The Reform movement takes a clear policy on the abortion issue, Rabbi Jonah Dov Pesner, director of the movement’s Religious Action Center, told the group.

“When life begins is a complex theological question,” he said. “It doesn’t belong to legislators, it belongs to women. The ancient rabbis had a humble sense of perspective of how complex and human we are. In the Reform movement, if the choice is between the life of mother and potential life in her, the life of the mother comes first.”

He said the Reform movement extends the argument to say the concern isn’t only if the mother is dying; rather her emotional health and well-being matter, too.

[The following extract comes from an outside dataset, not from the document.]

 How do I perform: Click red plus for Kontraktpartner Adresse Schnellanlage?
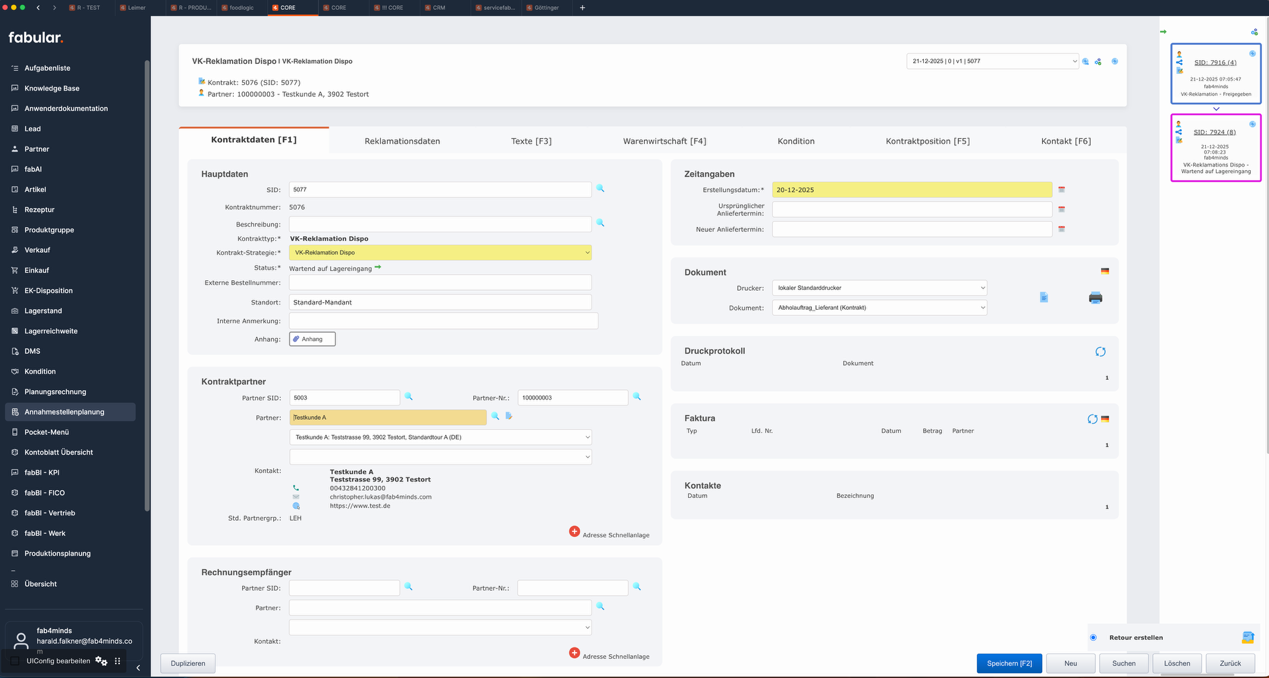point(574,532)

Tali Ramo, manager for youth organizing for Planned Parenthood, said that in 2019, 26 abortion bans have been passed by 12 states. “The goal of the bans is to bring a challenge to Roe v. Wade,” she said.

In the last eight years, 420 laws passed restricting abortion access, she added; “These laws have no purpose but to shame women and prevent care. The laws have nothing to do with medicine, and everything to do with politics.”

Mollie Becker, a rising senior at University of Texas, said she was excited by the talk. “It was really empowering as a Reform Jew to hear that my religion is not just supportive, but active in the fight for women’s rights and freedoms,” she said.

Corinne Greenblatt, a rising senior at Barnard College, was invigorated by the event. “It reminded me of the incredible power of the Reform movement to articulate a clear moral imperative for political action,” she said.

“It’s more important now than ever that people of faith speak up for reproductive justice,” said Ally Karpel, a legislative assistant for the Religious Action Center.

“In a world where religion is often positioned against civil rights, we have a crucial responsibility to change the narrative. This is the moment to proclaim: As people of faith, we believe abortion is health care.”

Anna Lippe is a Washington-area writer.